Splash and Ripple therefore created a GPS-driven hardware prop called the Time Radio, a ‘listening device’ that enables visitors to tune in to the conversations of people from the past, triggered in certain areas of the ground. These sound bytes provide clues to follow, allowing audiences to piece the story together and even change the ending.

Bodiam Castle

Their experience working on the pleasure garden led the team to their next project: the visitor experience at a National Trust property: Bodiam Castle. The moated 14th century fort in East Sussex wanted to involve its visitors more in the castle’s history.

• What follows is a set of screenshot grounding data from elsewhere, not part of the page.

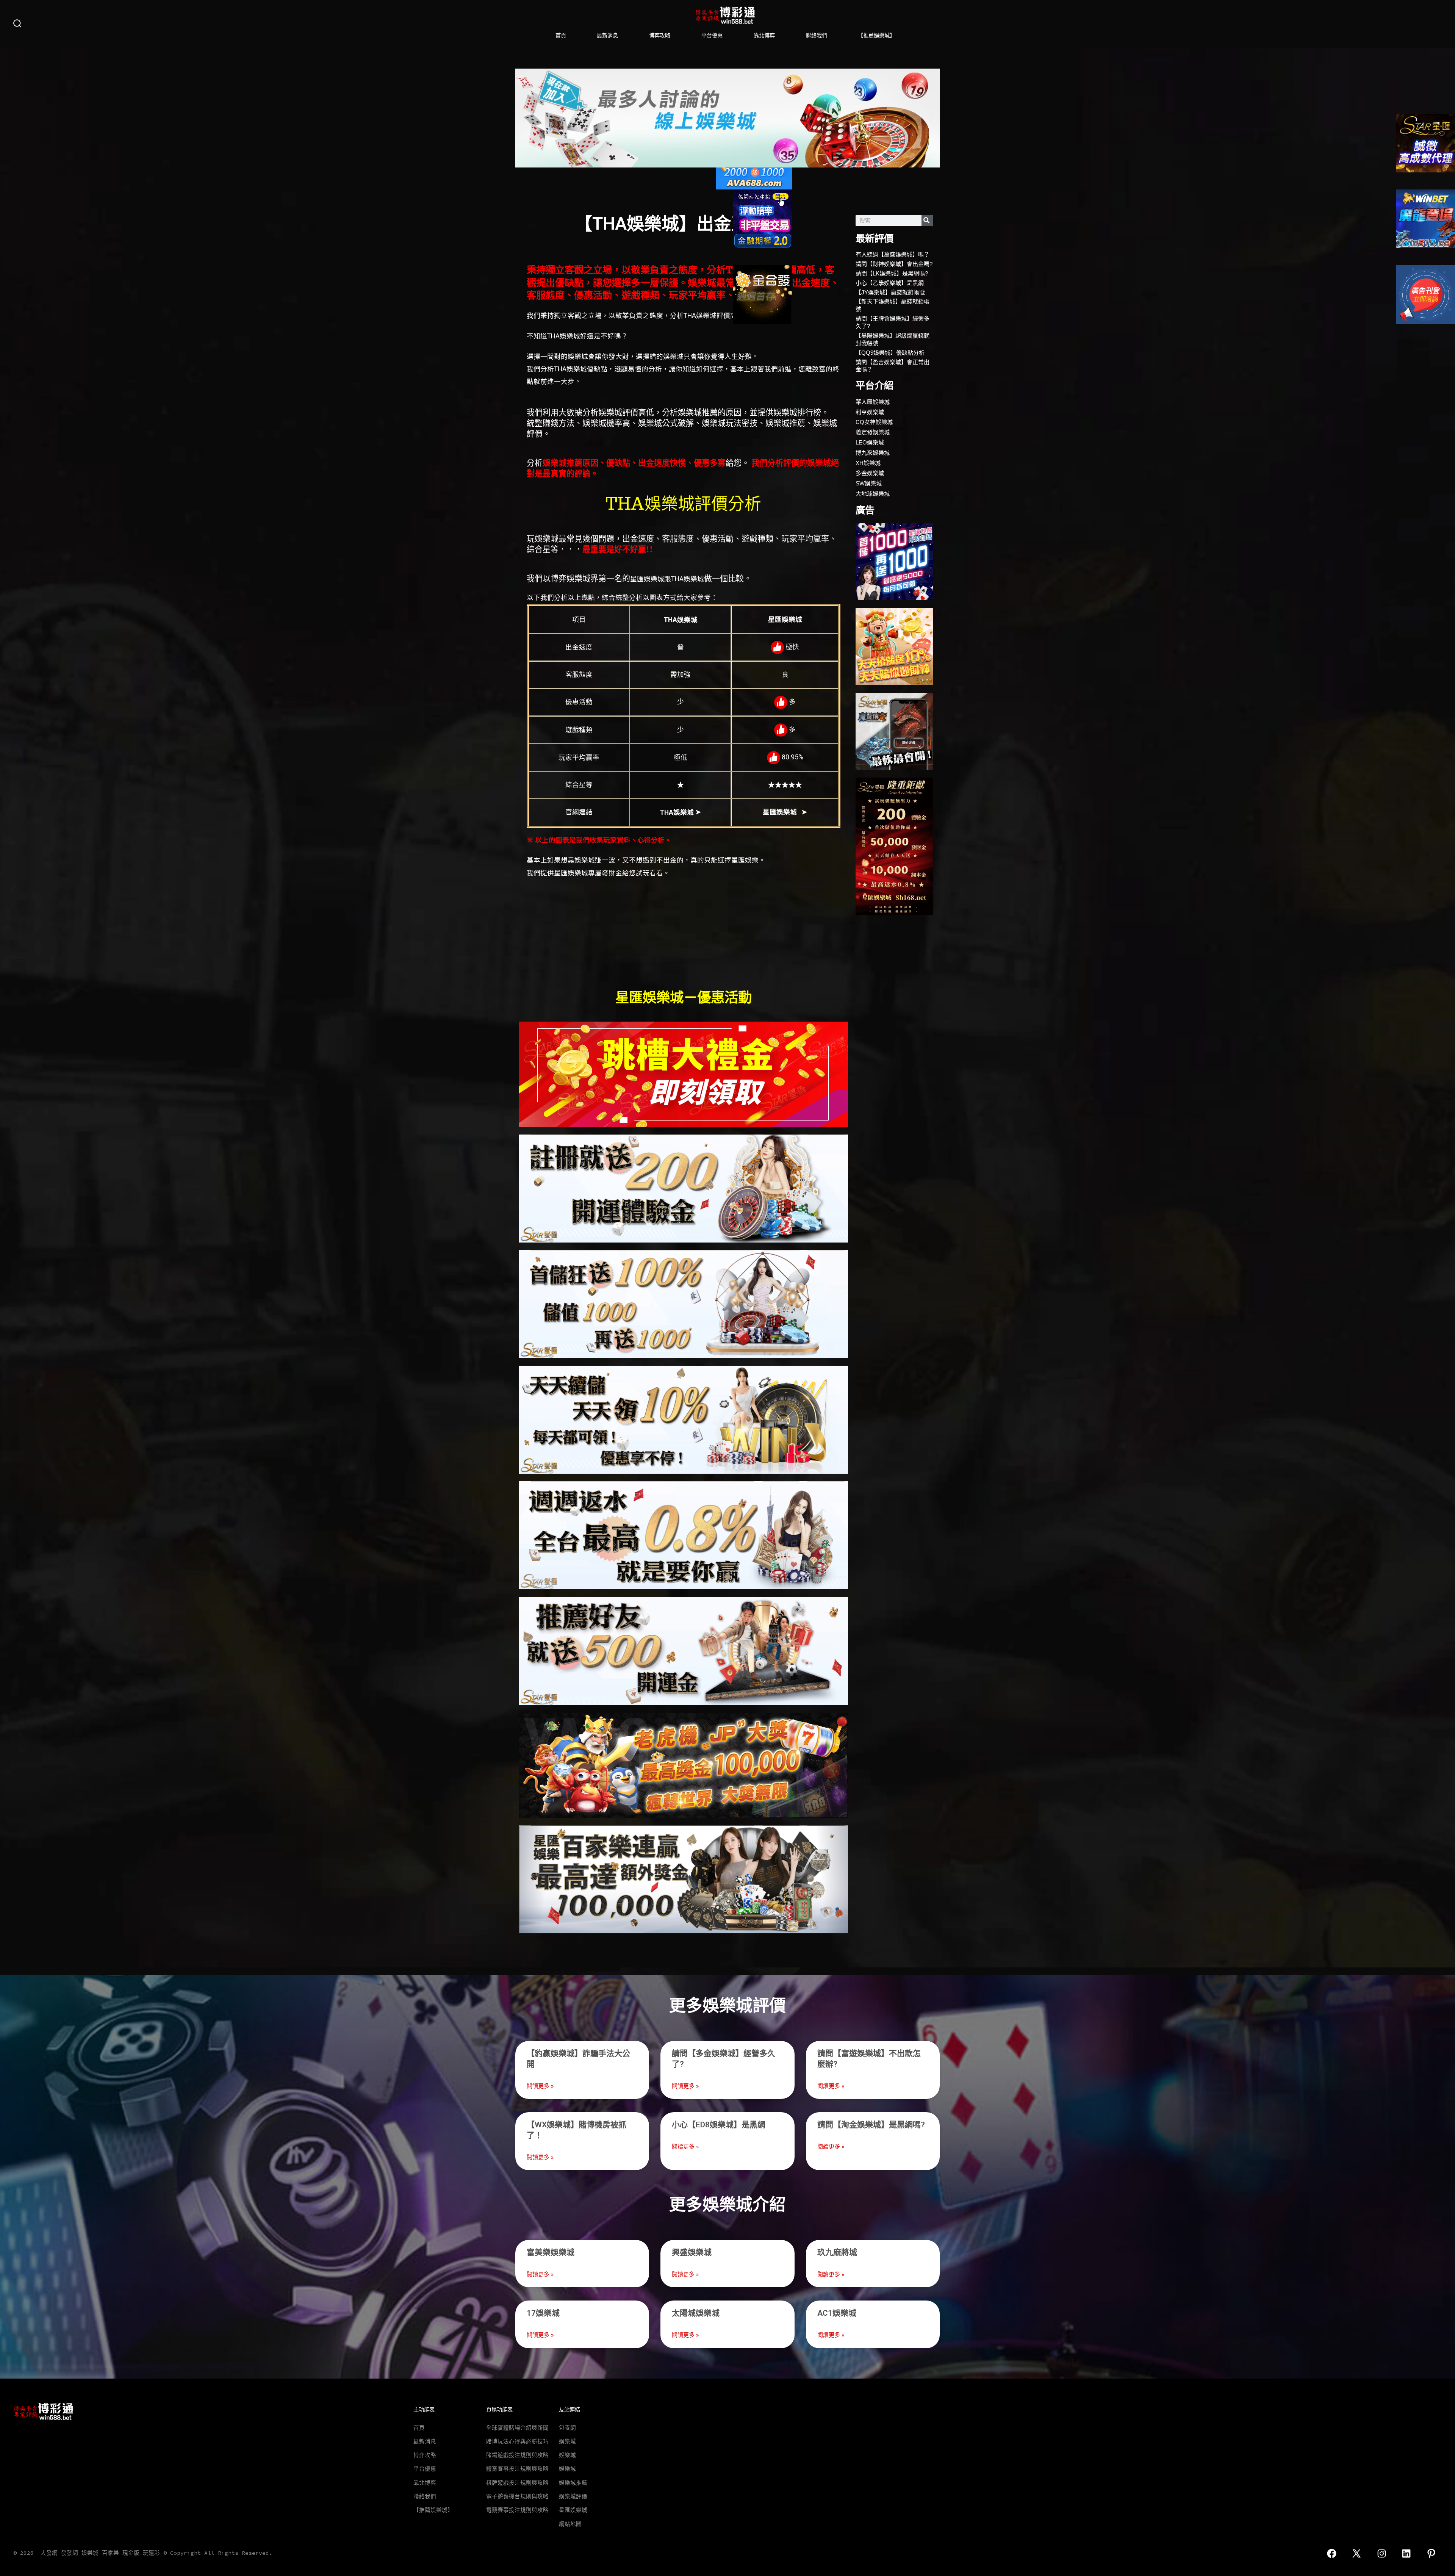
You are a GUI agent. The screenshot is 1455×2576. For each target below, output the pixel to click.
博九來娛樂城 (873, 452)
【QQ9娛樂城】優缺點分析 (890, 352)
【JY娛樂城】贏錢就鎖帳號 (890, 292)
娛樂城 (567, 2441)
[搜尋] (927, 220)
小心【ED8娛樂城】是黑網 (718, 2124)
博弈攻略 (659, 35)
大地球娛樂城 (873, 493)
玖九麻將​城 (837, 2252)
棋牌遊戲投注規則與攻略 (517, 2482)
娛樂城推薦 (573, 2482)
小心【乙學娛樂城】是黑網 (890, 283)
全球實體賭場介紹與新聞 (517, 2427)
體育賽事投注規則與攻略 (517, 2468)
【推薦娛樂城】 (876, 35)
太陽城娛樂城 (696, 2313)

Poole and his team, including UWE Bristol colleague Professor Peter Fleming, therefore built a visitor experience involving a device similar to the sound radio: a drinking horn that houses a speaker and electronics to enable visitors to hear stories of historical goings-on in the fortress.

Romancing the gibbet

Steve Poole’s next project took him in a different direction. With knowledge of incidents in the 18th century when people were hanged at the scene of their crimes, he wanted to create a situated visitor experience at these sites, creating a project called Romancing the Gibbet.

A gibbet is an iron cage, used occasionally in the 18th century to contain a body after hanging to prevent the corpse rotting and display it as a deterrent. “Gibbeting was about creating a lasting memory on a community that the authorities felt should be taught a lesson,” says Poole. “We were interested in the ways narratives may have been passed down through generations.”

This project involved collaborative live public performances at the crime scene locations in the South West, including Over Stowey in Somerset, beginning with a brief historical background presentation from Professor Poole, followed by a poem by Ralph Hoyte with an audio representation by sound artist Michael Fairfax. In July 2017, this team also launched a series of locative audio apps for use at the sites of four of the hangings.

gibbet
Romancing the gibbet

Heritage Empath

Poole’s most recent project – still in development – is Heritage Empath, an immersive audio experience delivered via smartphone comparing the life of migrants living in Bristol with those that moved to the city in the 19th century. The 18-month project, which again sees the University working with Splash and Ripple, has been awarded £200,000 from the Arts & Humanities Research Council.

Heritage Empath looks at the challenges migrants have often faced when moving to a new city or country, such as a language barrier, or adapting to new surroundings. Poole and colleagues will conduct and record interviews with modern-day migrants and compare those with witness accounts from past migrants who arrived in Bristol in the 1800s. By using a digital technology – most probably an app – visitors will be able to walk in designated areas around the city, such as the harbourside, and put themselves in the shoes of migrants from two different ages. “The challenge is to move the locative heritage experience from one in which we feel sympathy for historical characters to one where we may feel empathy,” says Poole. “The extent to which this is either possible or desirable – and then scalable in terms of outputs – is what this research is really about.”